ASSIGNMENT
Retype the stretch of the article on policy for women in the "missing middle" from "Two key themes" through "barriers affecting women.".

PROVIDED TEXT
Five themes to improve policy for women in the 'missing middle'

21 December 2020 Consultancy.com.au 6 min. read

It is widely acknowledged that women are most at risk of falling into the “missing middle” – the gap in policy, funding and services between prevention and crisis response for critical and complex social issues. Kathryn Anderson and Julia Hovenden from Cube Group examine the impact of Covid-19 and how a new approach to policy making can create a better future for women.

In March 2020, Cube Group assembled more than 100 of Australia’s best and brightest minds in policy design and service delivery to discuss how women are disproportionately impacted by the ‘missing middle’. That discussion could not have been more prescient. Immediately after, the world was enveloped in one of the most devastating pandemics in living history; an event already proving to have devasting new impacts on women.

No aspect of life has been untouched, be it physical, emotional and financial wellbeing, education, travel, workplaces and even our rule of law. But perhaps nowhere have the consequences been more keenly observed than across social issues that disproportionally effect women – insecure and casual work, family violence, homelessness and financial inequality.

Those impacts have been consistently highlighted in our work with communities through the pandemic – with a clear call to arms: a prosperous future for Australia must be a gender-equal future. it was encouraging to note the Victorian Government’s 2020-21 Gender Equality Budget Statement, which acknowledged that women have borne the brunt of the pandemic, and focused on security, stability and safety. Sadly this gender lens was not a feature of other jurisdictions’ budgets.

Two key themes emerged from Cube Group’s summit: the need for a holistic approach to designing and delivering integrated services addressing women’s needs, and the importance of genuinely incorporating the lived experience of women in all aspects of policy design, implementation and review.

The report ‘Creating a better future for Victorian women builds’ on these themes to identify fundamental system reforms necessary to overcome current systemic and institutional barriers affecting women.

Commitment to doing things differently

First and foremost, leaders need to acknowledge the problem and recognise that the current approach isn’t working. They need to be courageous and surround themselves with people from diverse backgrounds that bring a range of experiences and insights to contribute new ideas.

Strong and effective leadership also includes working collaboratively with other organisations that are both part of the problem and part of the solution. But it doesn’t mean no one is accountable. A common pitfall of multi-organisational policy design and implementation processes is a lack of clear governance. People need to know what they are accountable for, how decisions are made, funding sourced and distributed, and who has the final say.

DATA SECTION

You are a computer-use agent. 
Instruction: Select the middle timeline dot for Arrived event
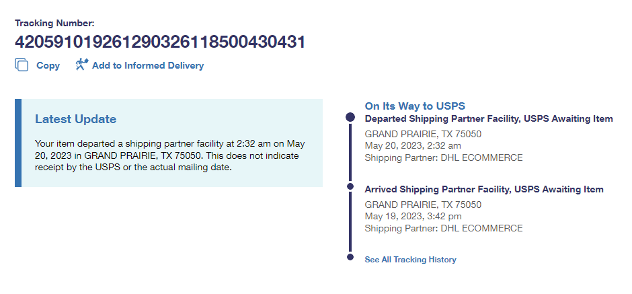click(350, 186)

--

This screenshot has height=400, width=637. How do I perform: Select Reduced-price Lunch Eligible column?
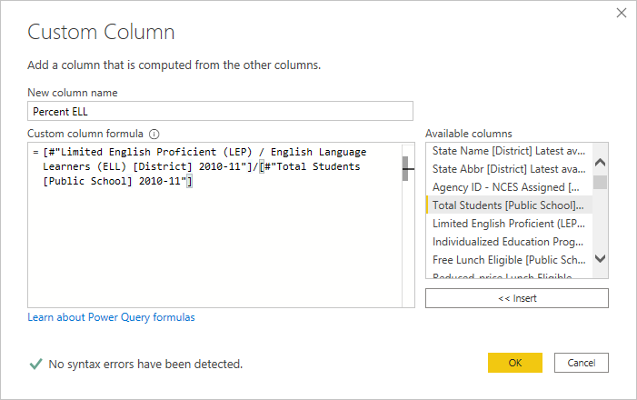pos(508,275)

ANSWER TO THIS EXERCISE
Two key themes emerged from Cube Group’s summit: the need for a holistic approach to designing and delivering integrated services addressing women’s needs, and the importance of genuinely incorporating the lived experience of women in all aspects of policy design, implementation and review.

The report ‘Creating a better future for Victorian women builds’ on these themes to identify fundamental system reforms necessary to overcome current systemic and institutional barriers affecting women.